L’attaque par drones kamikazes contre l’aéroport international de Bangboka, à Kisangani, dans la nuit du 31 janvier au 1er février, continue de susciter des interrogations et des révélations.
Dans son rapport mensuel publié le 19 février, Ebuteli, institut congolais de recherche sur la politique, la gouvernance et la violence en RDC, apporte un élément technique majeur : le modèle de drone utilisé, le YIHA-III, ne pourrait être lancé qu’à moins de 300 kilomètres de sa cible, soit hors de la zone contrôlée par l’AFC/M23.
Selon des sources sécuritaires citées dans le rapport, aucun des engins n’aurait causé de dégâts sur les installations des FARDC et de leurs alliés à l’aéroport. Les attaques ont été revendiquées par la rébellion de l’AFC/M23, qui affirme avoir visé le centre de commandement des drones de l’armée congolaise. Toutefois, l’analyse technique avancée par Ebuteli introduit un doute sur le lieu de lancement possible de ces appareils.

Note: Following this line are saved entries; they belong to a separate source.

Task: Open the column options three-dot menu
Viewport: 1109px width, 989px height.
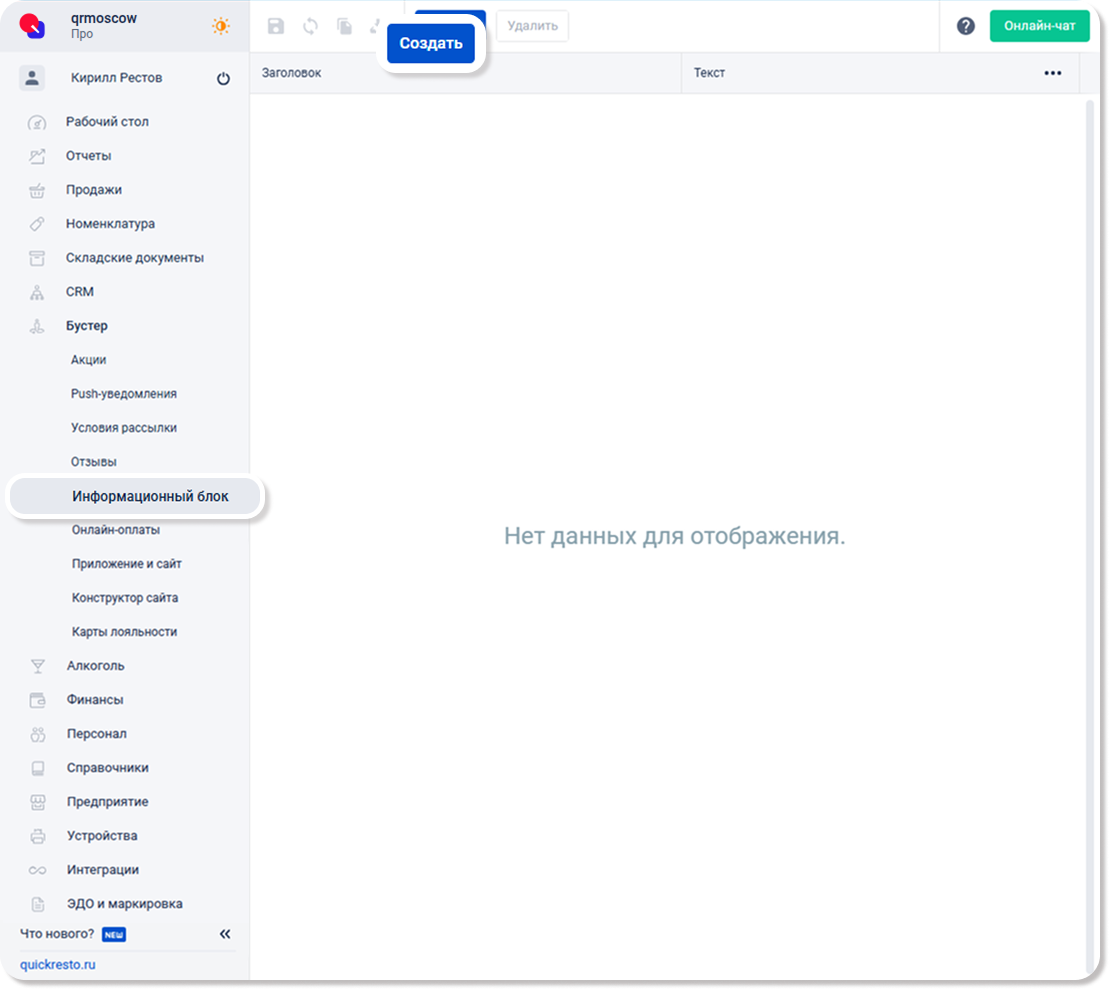Action: pos(1052,73)
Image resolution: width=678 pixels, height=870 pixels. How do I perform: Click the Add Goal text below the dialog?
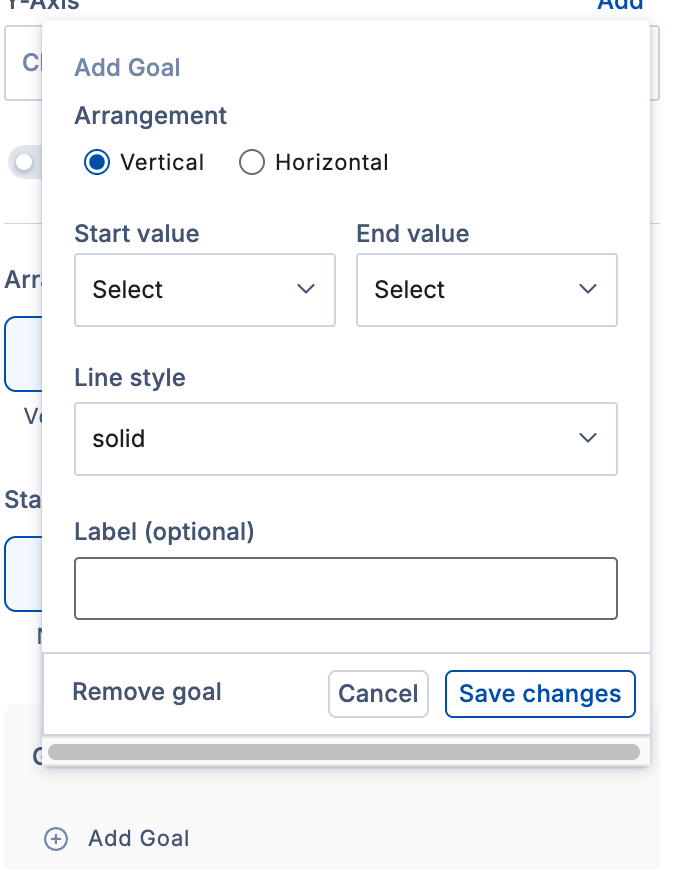[x=138, y=839]
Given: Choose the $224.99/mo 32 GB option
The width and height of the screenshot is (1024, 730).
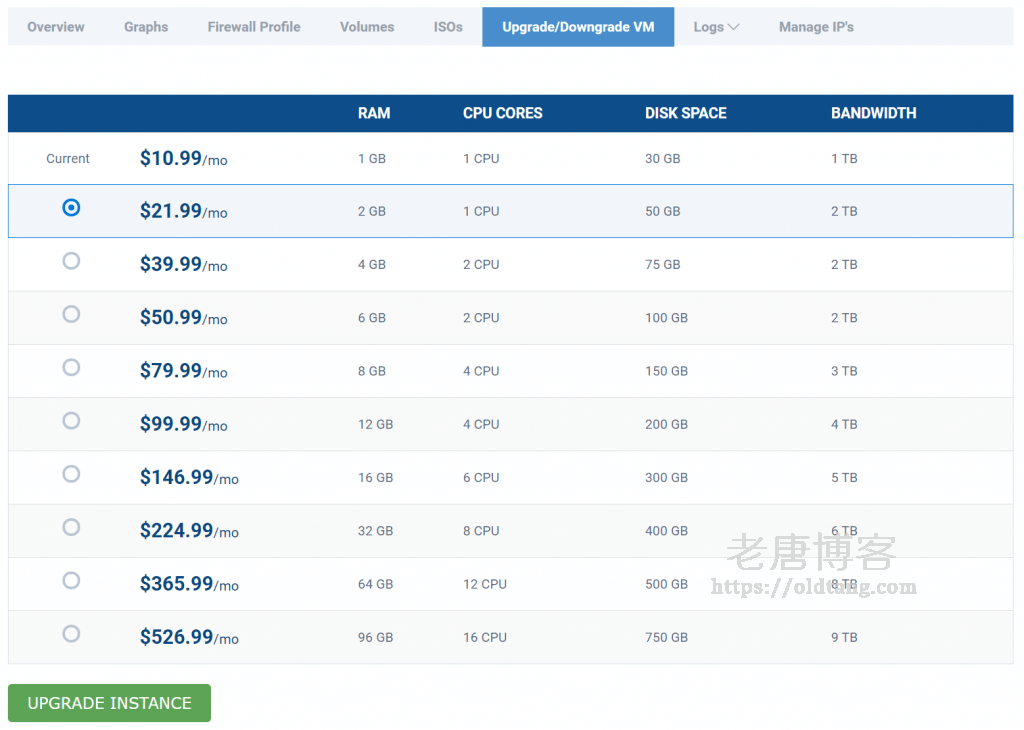Looking at the screenshot, I should tap(71, 527).
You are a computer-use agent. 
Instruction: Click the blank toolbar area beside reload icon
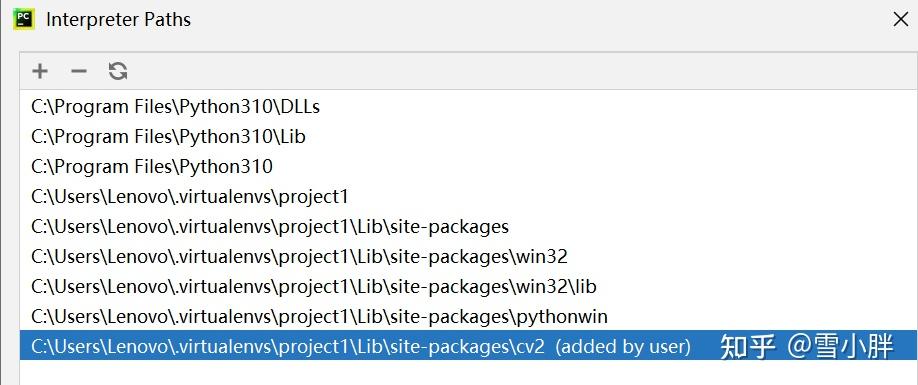[521, 71]
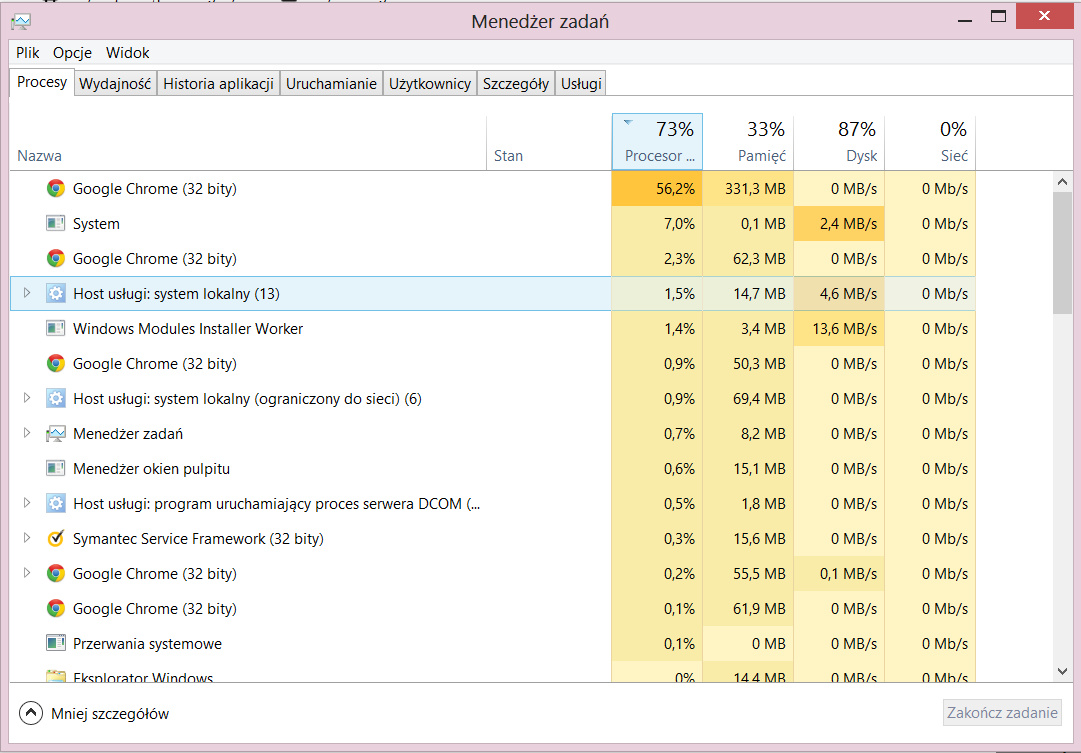
Task: Click the gear icon of Host usługi: system lokalny (13)
Action: 56,294
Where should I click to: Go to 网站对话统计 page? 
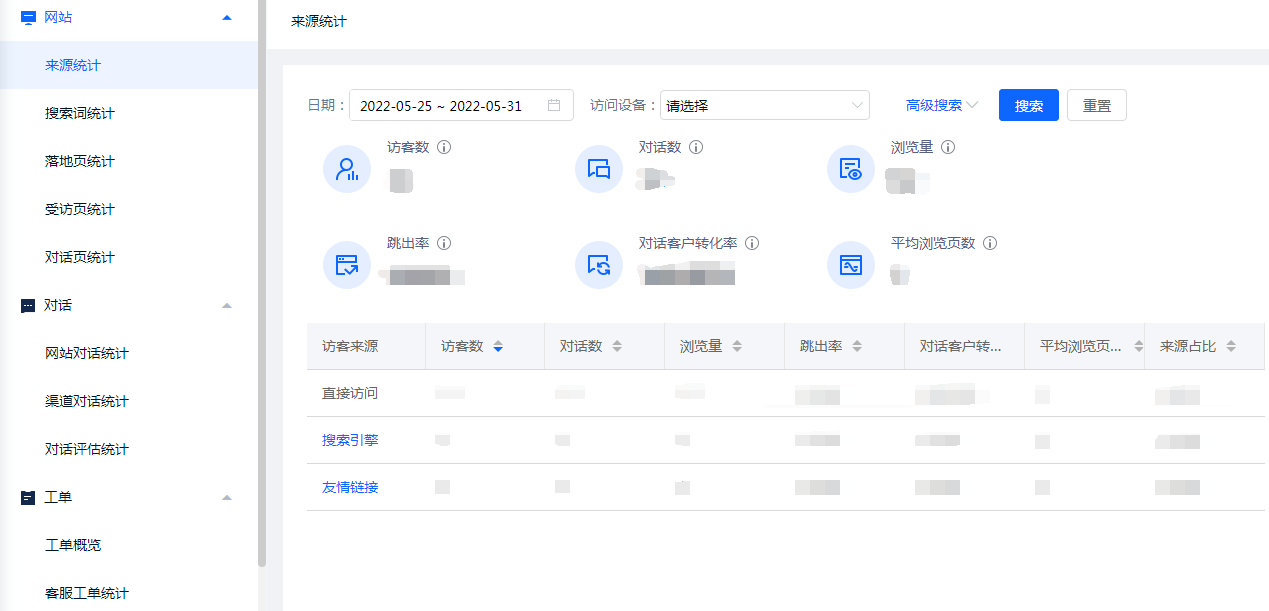click(x=87, y=353)
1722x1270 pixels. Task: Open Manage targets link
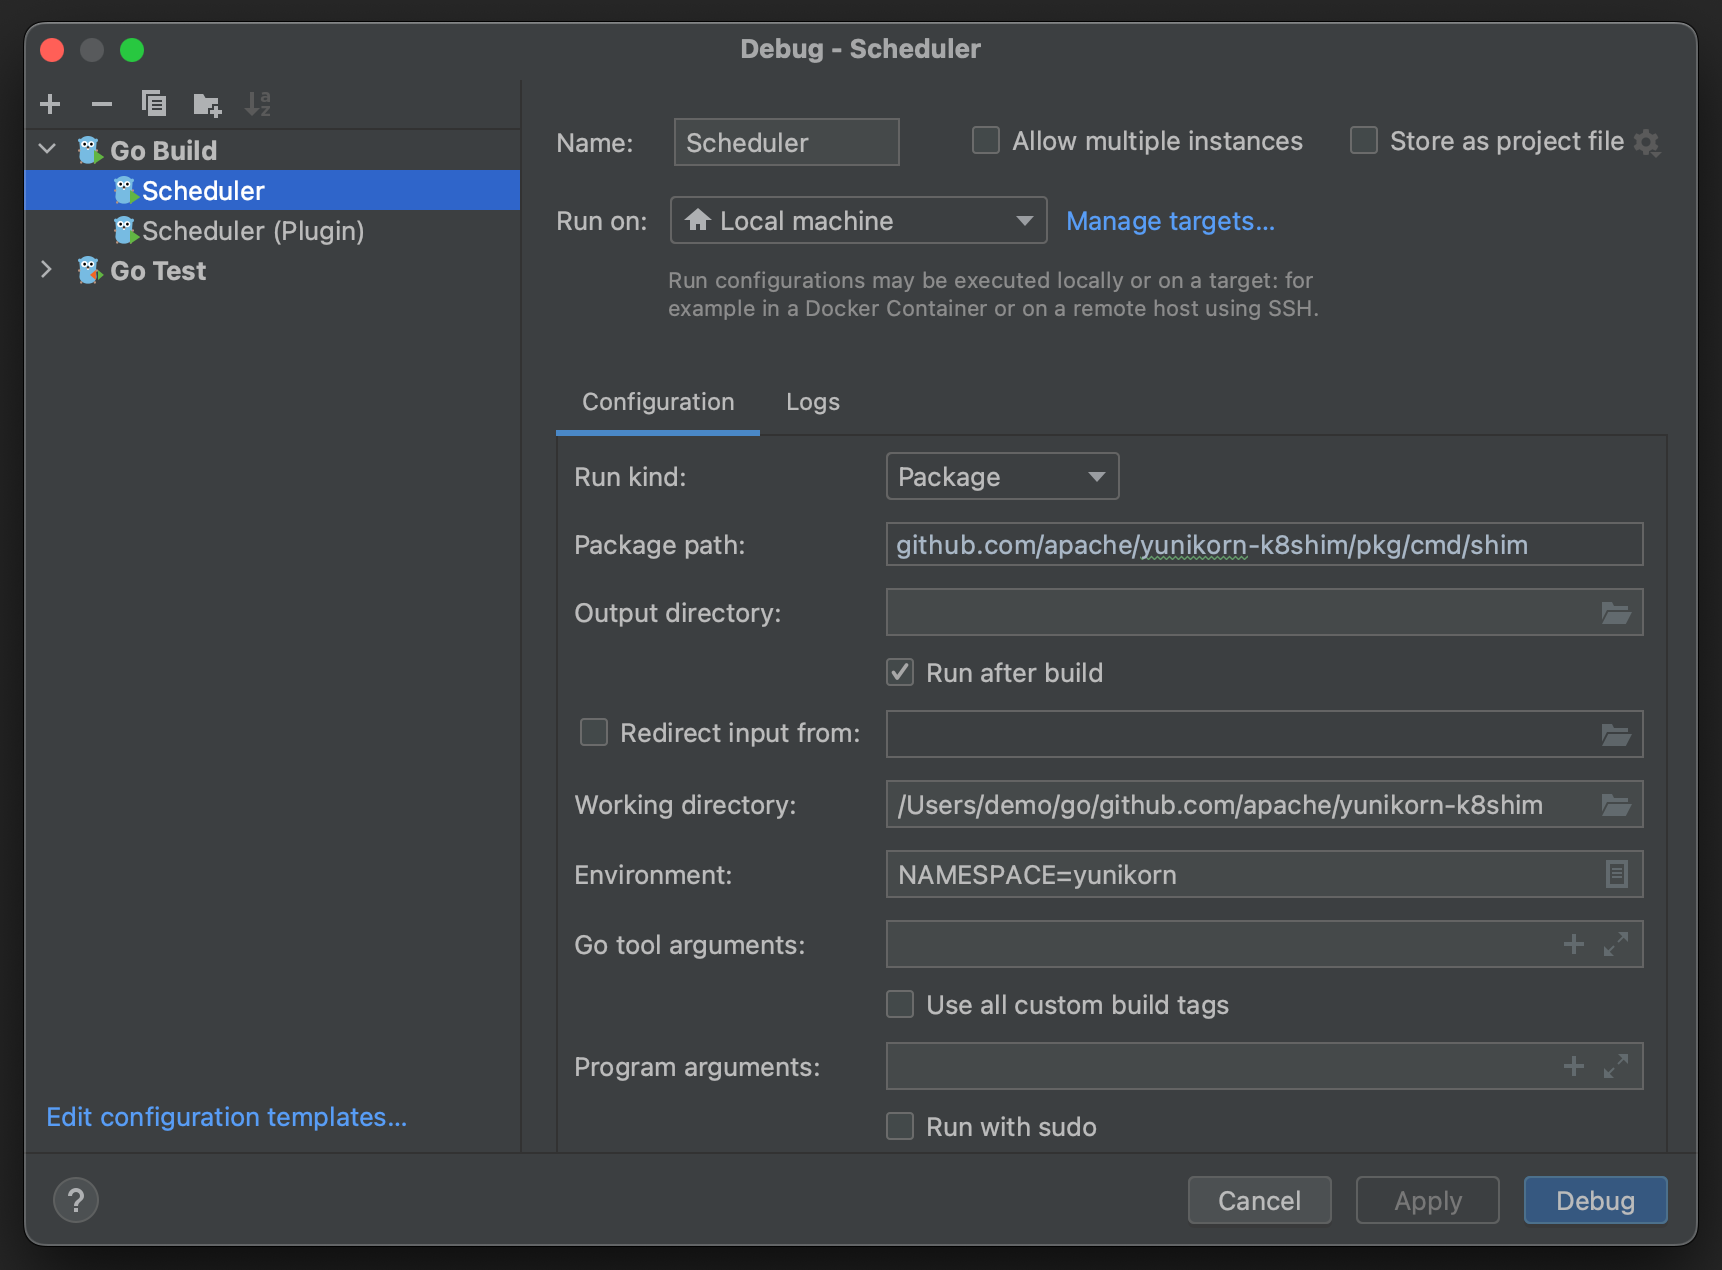(x=1170, y=221)
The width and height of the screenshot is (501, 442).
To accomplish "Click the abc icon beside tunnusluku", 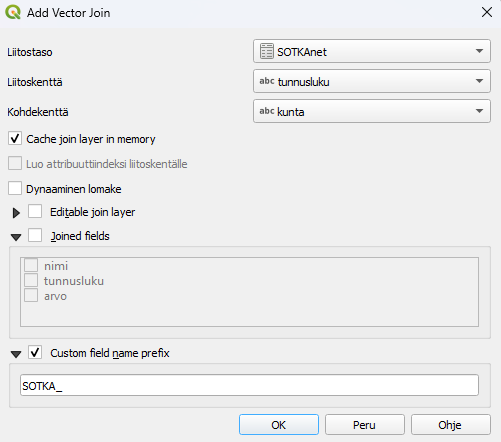I will pos(267,81).
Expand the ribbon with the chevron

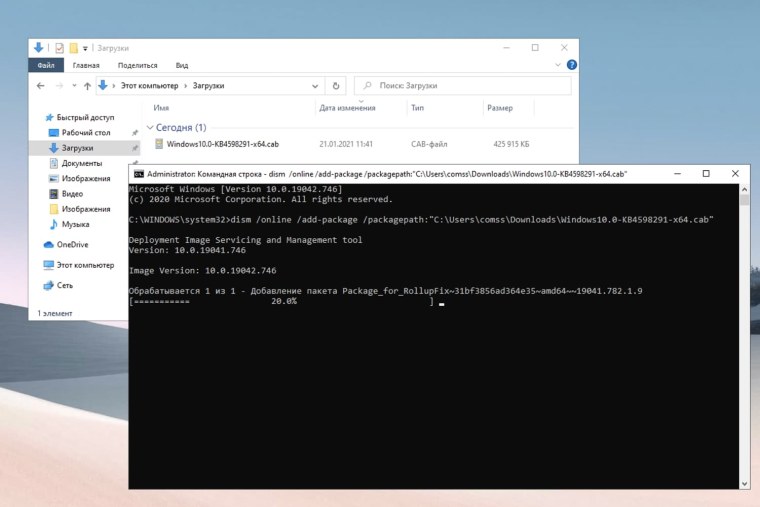coord(558,66)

Cette attaque est intervenue alors que les négociations entre l’AFC/M23 et le gouvernement congolais reprenaient timidement dans le cadre du processus de Doha, ajoutant une dimension politique sensible à l’événement.
Intensification des offensives aériennes en janvier
Le rapport met également en lumière une montée en puissance des frappes aériennes au cours du mois de janvier.
Le 2 janvier, les FARDC ont mené une frappe par drone contre des combattants du M23 au village de Masisi, dans le territoire du même nom. Le bilan fait état de sept civils tués et de 40 blessés. Les installations de War Child, organisation humanitaire internationale qui soutient les enfants et familles affectés par le conflit armé, ont également été touchées.
Le 14 janvier, au quartier Kalundu, en ville d’Uvira, une autre frappe aérienne par drone kamikaze des FARDC a détruit un hôtel où se tenait une réunion du M23. Le bilan pourrait s’élever à plusieurs dizaines de victimes parmi les civils, les combattants et les cadres du M23.
Dans le territoire de Walikale, les FARDC ont poursuivi leurs opérations aériennes. Le 22 janvier, des frappes ont détruit les positions de l’AFC/M23 à Buleusa. Le lendemain, d’autres frappes ont ciblé et détruit les bases logistiques de la rébellion dans les villages de Mpeti et Mindjendje, situés à 18 kilomètres de Pinga.
Le Baromètre sécuritaire du Kivu est un projet d’Ebuteli qui documente et cartographie les incidents de violence dans l’est du Congo depuis 2017.